Researchers have also experimented with using guided diffusion models to compose new music. Harmonai, an organization funded by Stability AI, the London-based startup behind Stable Diffusion, released a diffusion-based model that can output music clips by training on hundreds of hours of existing songs. More recently, developers Seth Forsgren and Hayk Martiros created a hobby project called Riffus, which uses a diffusion model skillfully trained on spectrograms – visual representations – of audio to produce ditties.
Beyond the music realm, several labs are attempting to apply diffusion technology to biomedicine in hopes of discovering new treatments for diseases. Startup Generate Biomedicines and a team from the University of Washington trained diffusion-based models to create designs for proteins with specific properties and functions, MIT Tech Review reported earlier this month.
The models work in different ways. Generate Biomedicines adds noise by unraveling the chains of amino acids that make up a protein, then stitching together random chains to form a new protein guided by constraints set by the researchers. The University of Washington’s model, on the other hand, starts with an encoded structure and uses information about how the parts of a protein should fit together, provided by a separate AI system trained to predict protein structure.
Credit: PASIEKA/SCIENCE PHOTO LIBRARY/Getty Images
You have already achieved some successes. The model developed by the University of Washington group was able to find a protein that could bind to parathyroid hormone — the hormone that controls blood calcium levels — better than existing drugs.
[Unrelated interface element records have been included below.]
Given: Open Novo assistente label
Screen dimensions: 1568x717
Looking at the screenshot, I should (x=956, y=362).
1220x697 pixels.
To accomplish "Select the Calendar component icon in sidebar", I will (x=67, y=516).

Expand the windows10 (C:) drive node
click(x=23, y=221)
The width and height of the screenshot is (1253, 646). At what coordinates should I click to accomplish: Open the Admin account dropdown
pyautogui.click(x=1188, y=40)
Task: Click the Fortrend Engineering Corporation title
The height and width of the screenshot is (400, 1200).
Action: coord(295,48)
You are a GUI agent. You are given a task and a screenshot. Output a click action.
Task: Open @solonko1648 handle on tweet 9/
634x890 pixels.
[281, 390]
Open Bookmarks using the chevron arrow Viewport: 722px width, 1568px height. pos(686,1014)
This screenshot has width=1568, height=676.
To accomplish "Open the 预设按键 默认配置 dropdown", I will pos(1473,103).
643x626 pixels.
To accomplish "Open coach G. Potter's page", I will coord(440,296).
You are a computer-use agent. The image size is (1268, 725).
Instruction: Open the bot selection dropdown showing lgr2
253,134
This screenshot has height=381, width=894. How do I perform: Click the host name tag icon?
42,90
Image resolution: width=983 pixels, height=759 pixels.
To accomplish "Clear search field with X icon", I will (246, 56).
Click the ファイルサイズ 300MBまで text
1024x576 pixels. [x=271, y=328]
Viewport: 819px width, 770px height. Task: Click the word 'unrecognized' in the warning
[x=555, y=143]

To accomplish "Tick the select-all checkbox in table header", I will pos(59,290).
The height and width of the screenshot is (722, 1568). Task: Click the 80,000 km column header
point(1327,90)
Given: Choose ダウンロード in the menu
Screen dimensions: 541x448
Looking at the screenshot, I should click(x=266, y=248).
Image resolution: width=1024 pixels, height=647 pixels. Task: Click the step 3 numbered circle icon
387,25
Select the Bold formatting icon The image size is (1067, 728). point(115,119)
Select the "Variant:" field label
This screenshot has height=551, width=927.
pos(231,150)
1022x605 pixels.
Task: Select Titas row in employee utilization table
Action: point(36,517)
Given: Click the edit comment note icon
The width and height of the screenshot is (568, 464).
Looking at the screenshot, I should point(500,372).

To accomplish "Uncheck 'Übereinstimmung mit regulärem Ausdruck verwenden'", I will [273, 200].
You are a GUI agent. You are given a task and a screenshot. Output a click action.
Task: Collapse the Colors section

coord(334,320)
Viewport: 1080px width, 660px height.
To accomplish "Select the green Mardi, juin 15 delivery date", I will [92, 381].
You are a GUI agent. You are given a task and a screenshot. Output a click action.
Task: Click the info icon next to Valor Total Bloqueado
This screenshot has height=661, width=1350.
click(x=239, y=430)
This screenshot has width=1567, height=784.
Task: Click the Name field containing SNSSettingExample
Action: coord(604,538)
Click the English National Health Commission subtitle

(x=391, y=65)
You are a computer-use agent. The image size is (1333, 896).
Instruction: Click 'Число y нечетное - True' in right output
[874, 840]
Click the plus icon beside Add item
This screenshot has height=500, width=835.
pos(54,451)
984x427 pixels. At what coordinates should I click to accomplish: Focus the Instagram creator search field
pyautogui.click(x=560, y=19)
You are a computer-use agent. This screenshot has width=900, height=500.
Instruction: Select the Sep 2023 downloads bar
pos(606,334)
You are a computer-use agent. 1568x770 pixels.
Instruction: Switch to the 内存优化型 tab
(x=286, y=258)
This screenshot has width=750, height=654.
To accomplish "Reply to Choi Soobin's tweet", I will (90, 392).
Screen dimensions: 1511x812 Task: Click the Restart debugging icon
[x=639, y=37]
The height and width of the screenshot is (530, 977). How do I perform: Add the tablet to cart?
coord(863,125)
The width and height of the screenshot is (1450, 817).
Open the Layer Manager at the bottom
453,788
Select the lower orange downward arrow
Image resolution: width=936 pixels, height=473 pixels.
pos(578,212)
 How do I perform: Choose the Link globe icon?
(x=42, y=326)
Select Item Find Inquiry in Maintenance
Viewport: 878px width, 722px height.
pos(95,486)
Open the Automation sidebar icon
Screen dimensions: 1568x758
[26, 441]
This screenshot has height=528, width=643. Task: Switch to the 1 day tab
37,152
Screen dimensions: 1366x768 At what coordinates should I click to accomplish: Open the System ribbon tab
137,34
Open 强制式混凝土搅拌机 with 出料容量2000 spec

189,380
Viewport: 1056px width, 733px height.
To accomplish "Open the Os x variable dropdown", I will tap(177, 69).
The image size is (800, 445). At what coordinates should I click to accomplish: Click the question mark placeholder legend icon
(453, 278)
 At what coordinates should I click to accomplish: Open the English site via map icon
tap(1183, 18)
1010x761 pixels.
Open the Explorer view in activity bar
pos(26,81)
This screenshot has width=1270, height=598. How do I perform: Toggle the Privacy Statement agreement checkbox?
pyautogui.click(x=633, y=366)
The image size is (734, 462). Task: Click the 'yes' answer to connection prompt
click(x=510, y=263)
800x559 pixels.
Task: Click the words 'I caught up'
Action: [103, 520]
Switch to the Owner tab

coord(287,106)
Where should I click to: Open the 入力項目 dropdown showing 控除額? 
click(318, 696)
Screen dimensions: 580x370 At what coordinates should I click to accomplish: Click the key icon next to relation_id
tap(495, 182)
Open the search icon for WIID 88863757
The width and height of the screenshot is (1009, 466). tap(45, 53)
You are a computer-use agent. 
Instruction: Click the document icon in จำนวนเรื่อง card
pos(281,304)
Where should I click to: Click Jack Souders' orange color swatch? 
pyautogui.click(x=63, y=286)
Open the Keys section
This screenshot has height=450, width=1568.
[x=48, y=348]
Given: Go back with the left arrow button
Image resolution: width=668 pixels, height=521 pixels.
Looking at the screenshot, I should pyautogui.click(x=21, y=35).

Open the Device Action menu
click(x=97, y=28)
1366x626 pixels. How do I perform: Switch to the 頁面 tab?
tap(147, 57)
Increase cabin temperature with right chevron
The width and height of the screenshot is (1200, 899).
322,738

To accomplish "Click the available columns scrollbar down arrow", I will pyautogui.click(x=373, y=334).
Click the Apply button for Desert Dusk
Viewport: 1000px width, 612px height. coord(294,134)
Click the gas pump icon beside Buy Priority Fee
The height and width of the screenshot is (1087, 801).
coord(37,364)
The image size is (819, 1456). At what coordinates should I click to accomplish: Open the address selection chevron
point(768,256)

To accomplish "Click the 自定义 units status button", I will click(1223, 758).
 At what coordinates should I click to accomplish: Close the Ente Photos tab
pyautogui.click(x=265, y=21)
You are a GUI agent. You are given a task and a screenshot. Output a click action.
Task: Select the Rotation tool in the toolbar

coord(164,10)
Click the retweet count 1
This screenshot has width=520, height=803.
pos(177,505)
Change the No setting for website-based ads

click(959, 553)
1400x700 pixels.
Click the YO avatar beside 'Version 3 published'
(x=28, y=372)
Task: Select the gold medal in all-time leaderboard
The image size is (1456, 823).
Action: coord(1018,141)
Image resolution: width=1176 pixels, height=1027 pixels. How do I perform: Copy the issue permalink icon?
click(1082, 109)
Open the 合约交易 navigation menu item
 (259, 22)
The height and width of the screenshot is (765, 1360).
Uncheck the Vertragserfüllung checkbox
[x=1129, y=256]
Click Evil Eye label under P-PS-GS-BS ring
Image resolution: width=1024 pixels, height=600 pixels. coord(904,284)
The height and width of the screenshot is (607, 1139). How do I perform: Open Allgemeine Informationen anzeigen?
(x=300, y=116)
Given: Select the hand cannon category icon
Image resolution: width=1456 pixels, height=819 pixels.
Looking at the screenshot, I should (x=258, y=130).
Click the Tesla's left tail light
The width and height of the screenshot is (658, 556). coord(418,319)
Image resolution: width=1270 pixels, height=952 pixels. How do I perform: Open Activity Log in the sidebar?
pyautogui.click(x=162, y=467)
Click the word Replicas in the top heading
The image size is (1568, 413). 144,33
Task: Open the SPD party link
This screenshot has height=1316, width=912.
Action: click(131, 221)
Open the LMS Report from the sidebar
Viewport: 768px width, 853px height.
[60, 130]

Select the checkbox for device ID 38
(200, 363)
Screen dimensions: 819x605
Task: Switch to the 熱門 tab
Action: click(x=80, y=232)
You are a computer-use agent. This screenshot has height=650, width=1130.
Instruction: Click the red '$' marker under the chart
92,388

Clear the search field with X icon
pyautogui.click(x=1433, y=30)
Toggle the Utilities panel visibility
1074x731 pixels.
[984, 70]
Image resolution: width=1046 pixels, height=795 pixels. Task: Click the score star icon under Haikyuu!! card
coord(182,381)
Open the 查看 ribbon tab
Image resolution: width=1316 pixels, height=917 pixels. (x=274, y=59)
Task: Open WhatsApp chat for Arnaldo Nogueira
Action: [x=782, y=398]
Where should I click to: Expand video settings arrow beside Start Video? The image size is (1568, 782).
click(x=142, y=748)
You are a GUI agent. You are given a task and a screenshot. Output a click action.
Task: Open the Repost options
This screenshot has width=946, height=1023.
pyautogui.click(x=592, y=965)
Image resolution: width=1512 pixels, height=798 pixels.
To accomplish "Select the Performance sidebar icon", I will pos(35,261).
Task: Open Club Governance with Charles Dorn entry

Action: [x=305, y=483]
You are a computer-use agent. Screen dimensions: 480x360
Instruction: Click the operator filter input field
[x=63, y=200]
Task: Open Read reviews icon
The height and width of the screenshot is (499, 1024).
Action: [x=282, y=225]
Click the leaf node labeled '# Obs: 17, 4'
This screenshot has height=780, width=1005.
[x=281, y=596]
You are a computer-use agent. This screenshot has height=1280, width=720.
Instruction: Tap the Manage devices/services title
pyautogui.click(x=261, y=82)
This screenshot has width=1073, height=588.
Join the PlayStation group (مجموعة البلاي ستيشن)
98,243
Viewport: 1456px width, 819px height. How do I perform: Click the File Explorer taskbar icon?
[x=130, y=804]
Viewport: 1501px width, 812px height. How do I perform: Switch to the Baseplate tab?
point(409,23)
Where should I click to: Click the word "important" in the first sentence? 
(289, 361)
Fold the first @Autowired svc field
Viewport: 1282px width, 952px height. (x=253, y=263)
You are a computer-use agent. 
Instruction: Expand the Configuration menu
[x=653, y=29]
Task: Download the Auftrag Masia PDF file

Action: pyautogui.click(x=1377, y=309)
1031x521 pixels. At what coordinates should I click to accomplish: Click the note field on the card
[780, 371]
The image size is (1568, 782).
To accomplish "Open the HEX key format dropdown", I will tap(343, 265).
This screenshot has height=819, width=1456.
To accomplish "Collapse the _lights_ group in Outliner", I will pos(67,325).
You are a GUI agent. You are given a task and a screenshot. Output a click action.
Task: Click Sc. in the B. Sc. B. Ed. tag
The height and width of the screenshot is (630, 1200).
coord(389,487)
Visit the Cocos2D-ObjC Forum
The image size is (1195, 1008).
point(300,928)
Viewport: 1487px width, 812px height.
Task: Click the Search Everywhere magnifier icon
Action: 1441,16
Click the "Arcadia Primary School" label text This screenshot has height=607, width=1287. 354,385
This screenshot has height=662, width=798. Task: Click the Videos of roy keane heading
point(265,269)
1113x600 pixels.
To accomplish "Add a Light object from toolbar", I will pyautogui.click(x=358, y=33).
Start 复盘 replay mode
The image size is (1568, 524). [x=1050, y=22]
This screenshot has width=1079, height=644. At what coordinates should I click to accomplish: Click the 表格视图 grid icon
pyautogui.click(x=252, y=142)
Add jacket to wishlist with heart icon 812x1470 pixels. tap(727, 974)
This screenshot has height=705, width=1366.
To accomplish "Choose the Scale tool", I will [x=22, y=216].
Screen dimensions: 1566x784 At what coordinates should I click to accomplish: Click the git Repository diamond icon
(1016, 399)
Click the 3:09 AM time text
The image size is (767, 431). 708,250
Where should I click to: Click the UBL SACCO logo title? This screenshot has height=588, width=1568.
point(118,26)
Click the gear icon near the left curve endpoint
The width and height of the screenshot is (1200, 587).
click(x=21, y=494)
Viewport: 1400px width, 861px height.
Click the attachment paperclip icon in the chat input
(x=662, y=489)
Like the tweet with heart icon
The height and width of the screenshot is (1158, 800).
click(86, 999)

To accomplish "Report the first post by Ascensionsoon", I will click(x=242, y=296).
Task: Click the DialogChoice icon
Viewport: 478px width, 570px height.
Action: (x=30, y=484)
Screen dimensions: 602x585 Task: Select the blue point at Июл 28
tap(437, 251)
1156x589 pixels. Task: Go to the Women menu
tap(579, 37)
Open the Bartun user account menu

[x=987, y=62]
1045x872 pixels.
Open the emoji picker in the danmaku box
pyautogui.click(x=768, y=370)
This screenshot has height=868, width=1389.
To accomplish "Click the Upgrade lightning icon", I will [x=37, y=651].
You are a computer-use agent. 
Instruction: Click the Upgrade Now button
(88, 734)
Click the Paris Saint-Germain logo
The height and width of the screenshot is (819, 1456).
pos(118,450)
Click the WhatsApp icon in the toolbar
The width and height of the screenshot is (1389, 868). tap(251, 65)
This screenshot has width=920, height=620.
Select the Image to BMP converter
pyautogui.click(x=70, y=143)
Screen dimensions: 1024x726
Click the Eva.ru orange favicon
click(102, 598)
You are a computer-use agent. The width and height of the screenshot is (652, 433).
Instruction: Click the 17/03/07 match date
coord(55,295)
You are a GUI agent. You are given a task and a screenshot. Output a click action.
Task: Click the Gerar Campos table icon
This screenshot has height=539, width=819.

Meanwhile, researchers at OpenBioML, a Stability AI-powered attempt to bring machine learning-based approaches to biochemistry, have engineered a system called DNA diffusion to generate cell-type-specific regulatory DNA sequences — segments of nucleic acid molecules that control expression certain genes in an organism. DNA diffusion will – if everything goes according to plan – generate regulatory DNA sequences from text statements such as “A sequence that activates a gene in cell type X to its maximum expression level” and “A sequence that activates a gene in the liver and heart”, but not in the brain.”
What might the future hold for diffusion models? The sky may well be the limit. Researchers have already used it to create videos, compress images, and synthesize speech. That’s not to say that diffusion won’t eventually be replaced by a more efficient, powerful machine learning technique, as GANs did with diffusion. But it’s the architecture of the day for a reason; Diffusion is nothing if not versatile.